• Document text:
============

By AMY ADAMS

Research laying the groundwork for modern genetic engineering has earned Stanley Cohen, MD, the Kwoh-Ting Li Professor at the School of Medicine, the 2004 Albany Medical Center Prize in Medicine, the largest medical award after the Nobel Prize.

The annual $500,000 prize is the result of a $50-million gift by New York City philanthropist Morris "Marty" Silverman to encourage and recognize extraordinary and sustained contributions to improving health care and promoting biomedical research with translational benefits applied to improved patient care. Cohen shares the prize with Herbert Boyer, PhD, co-author on his breakthrough 1973 paper, a founder of Genentech and professor emeritus at UC-San Francisco.

Stanley Cohen

Cohen and Boyer are the fourth recipients of the prize. They appeared at an award ceremony and press conference in Albany, N.Y., on April 23.

The pair's discovery allowed researchers to transfer pieces of DNA between organisms, a process also called DNA cloning, opening the door to the modern field of genetic engineering. Among the many lifesaving discoveries developed using DNA cloning are insulin to regulate blood sugar in diabetics, a clot-dissolving agent for stroke and heart attack victims, a human growth hormone for underdeveloped children and interferon for cancer patients.

"The world owes an infinite debt of gratitude to Drs. Cohen and Boyer for their seminal research, which serves as the basis for today's biomedical sciences and biotechnology industries," said James J. Barba, chairman of the board, president and chief executive officer of Albany Medical Center, who also chairs the national selection committee for the prize. "Prior to their groundbreaking work, the scientific community was uncertain whether genes could be isolated and transplanted into a foreign host where they could survive and replicate. Their collaborative discovery has spawned a multitude of treatments and diagnostic therapies for some of mankind's most pernicious diseases."

============

• Provided records:
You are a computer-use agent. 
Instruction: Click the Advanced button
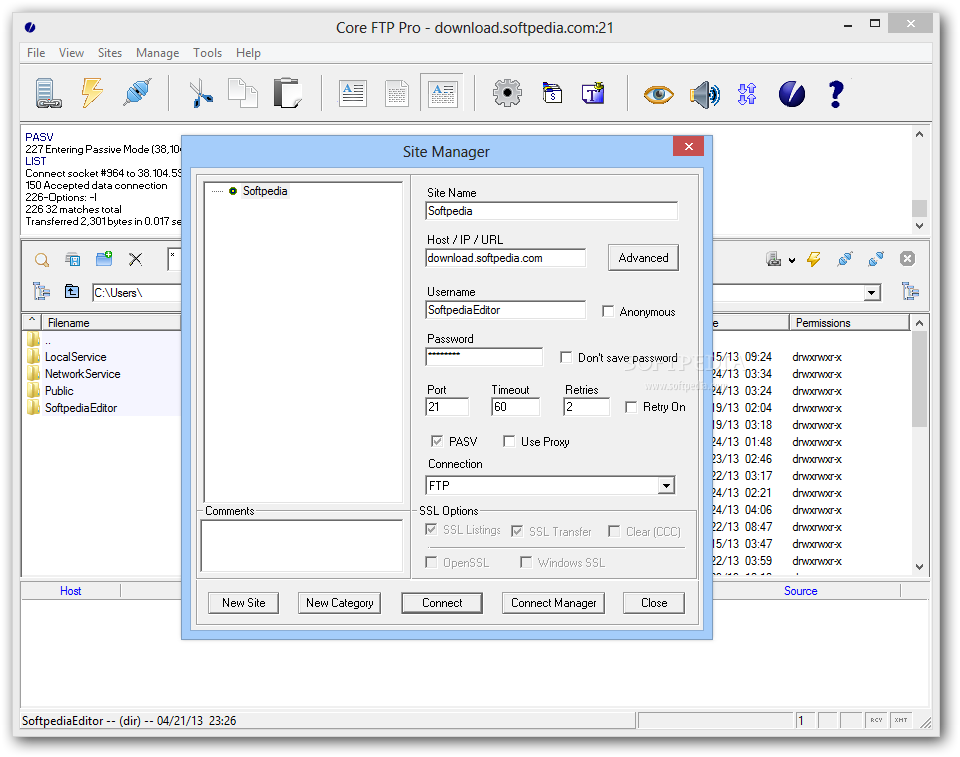pyautogui.click(x=643, y=258)
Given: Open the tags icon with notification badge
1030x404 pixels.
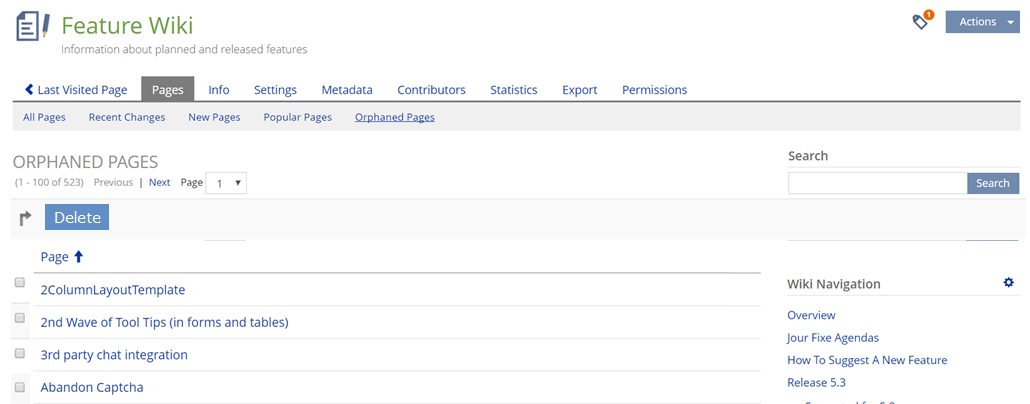Looking at the screenshot, I should [921, 22].
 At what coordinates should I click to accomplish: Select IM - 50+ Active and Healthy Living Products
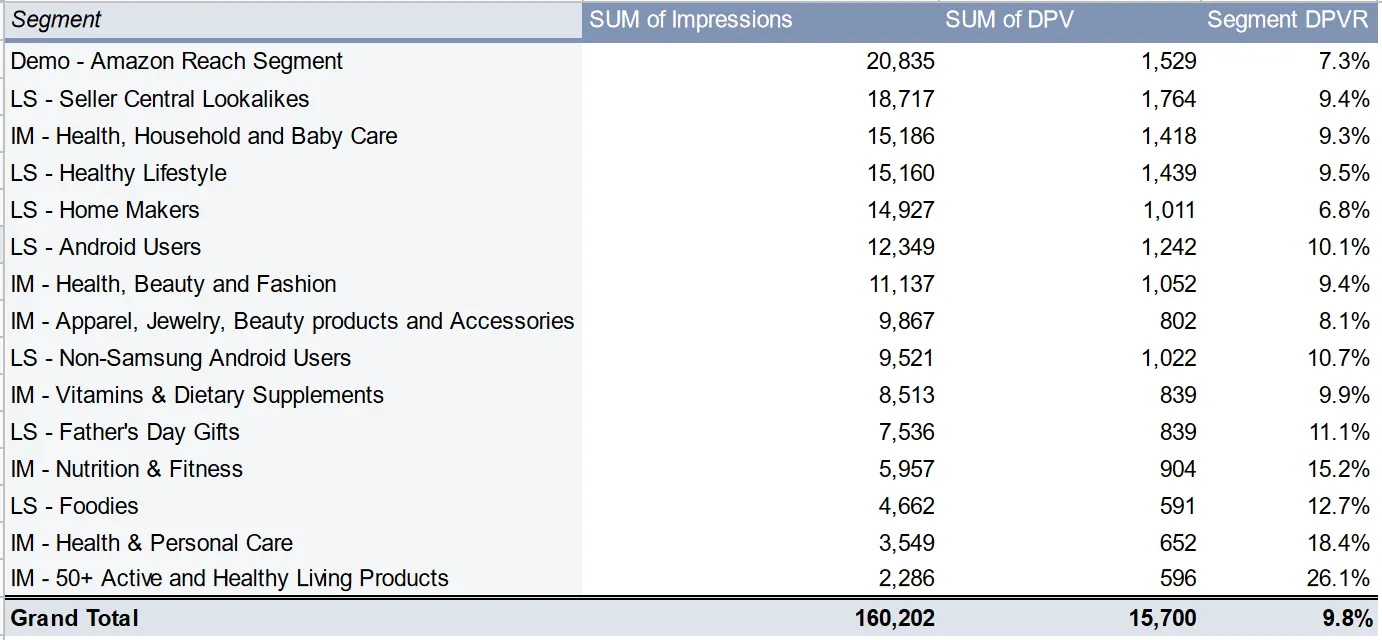(230, 578)
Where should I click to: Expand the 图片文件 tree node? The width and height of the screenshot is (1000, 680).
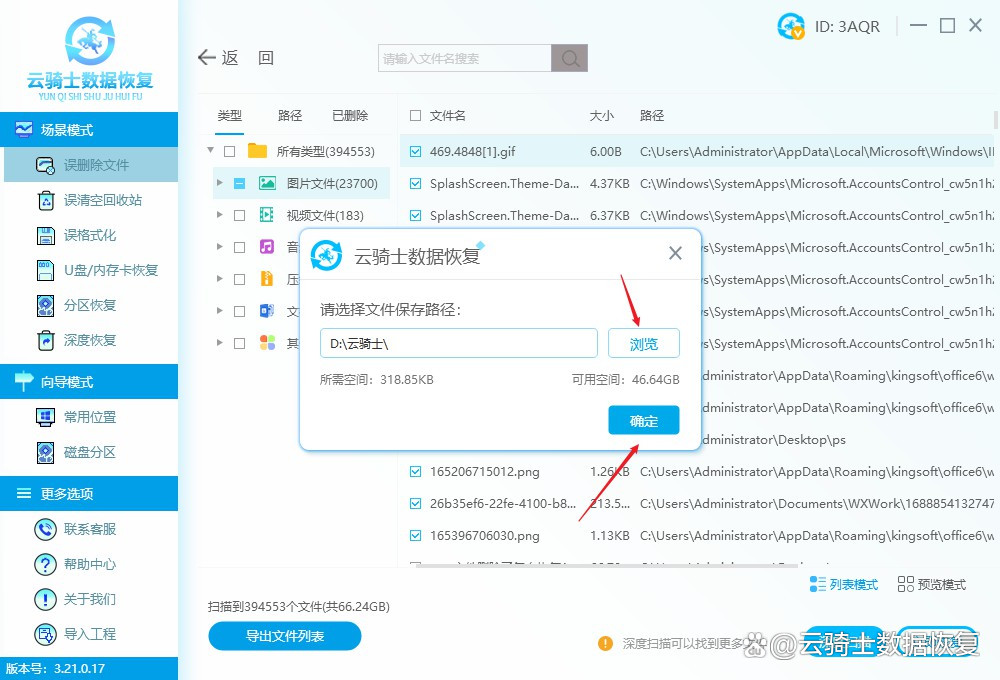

============

• What to work on:
**1)** Name each lifesaving discovery that the article on Stanley Cohen's Albany Medical Center Prize says was developed using DNA cloning.
**2)** Write out the passage from the article on Stanley Cohen's Albany Medical Center Prize, starting at "The pair's discovery" and ending at "for cancer patients.".

• Task solutions:
**1)**
- Insulin to regulate blood sugar in diabetics
- A clot-dissolving agent for stroke and heart attack victims
- A human growth hormone for underdeveloped children
- Interferon for cancer patients

**2)**
The pair's discovery allowed researchers to transfer pieces of DNA between organisms, a process also called DNA cloning, opening the door to the modern field of genetic engineering. Among the many lifesaving discoveries developed using DNA cloning are insulin to regulate blood sugar in diabetics, a clot-dissolving agent for stroke and heart attack victims, a human growth hormone for underdeveloped children and interferon for cancer patients.